Transcribe exactly the entries from the "This screenshot has" line to the end, both included, minus pictures.

#### Exercise inputs ####

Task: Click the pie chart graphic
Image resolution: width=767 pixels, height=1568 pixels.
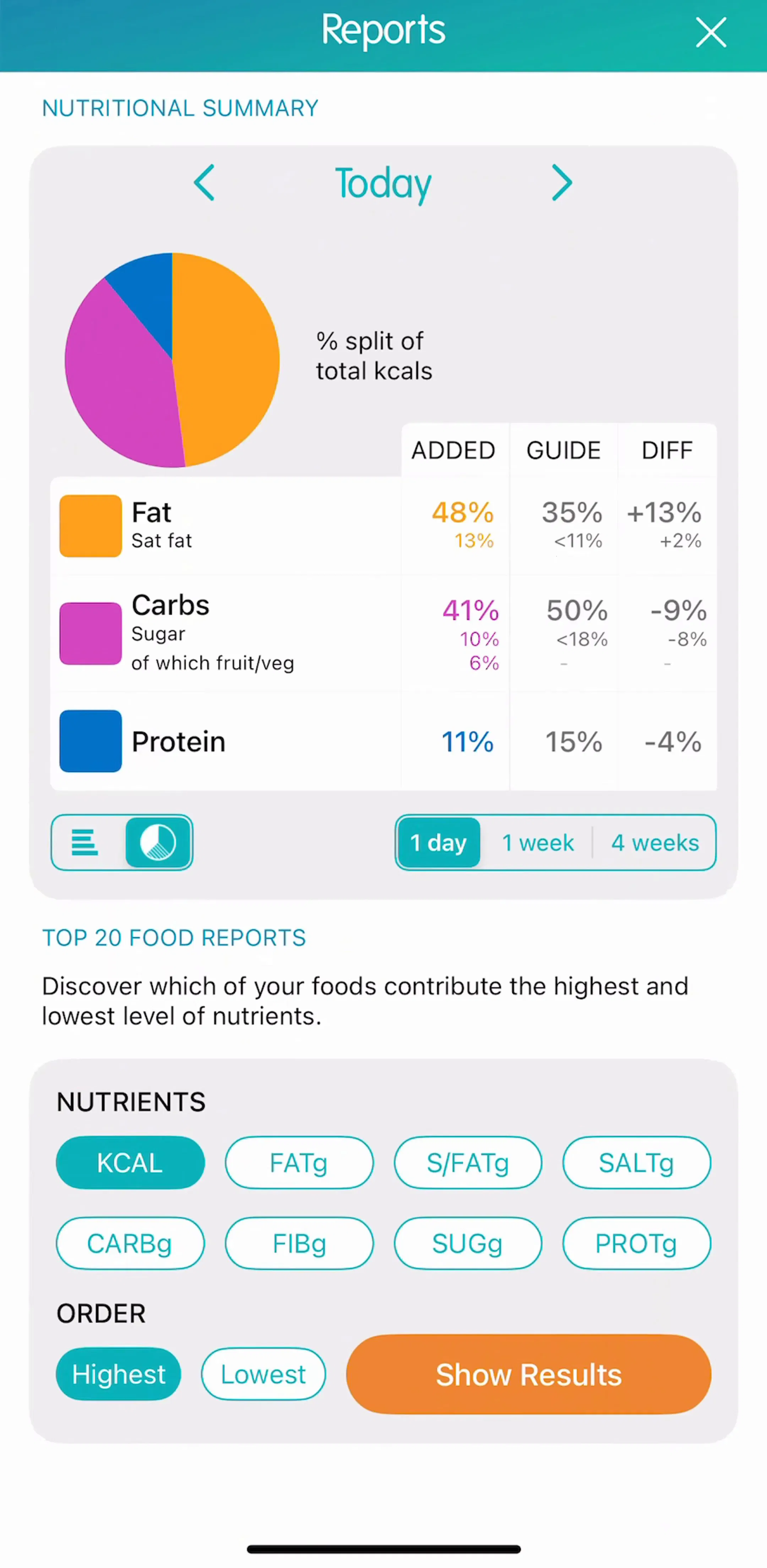Action: point(172,360)
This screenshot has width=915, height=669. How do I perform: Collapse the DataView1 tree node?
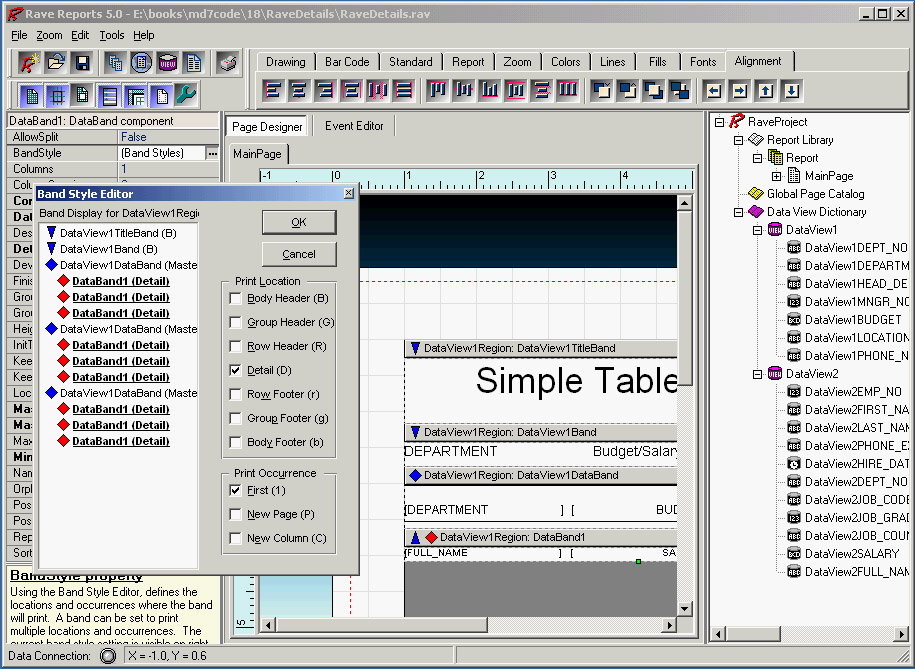point(757,230)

####

(Solution below):
This screenshot has width=915, height=669. How do I perform: Collapse the DataView1 tree node?
point(757,230)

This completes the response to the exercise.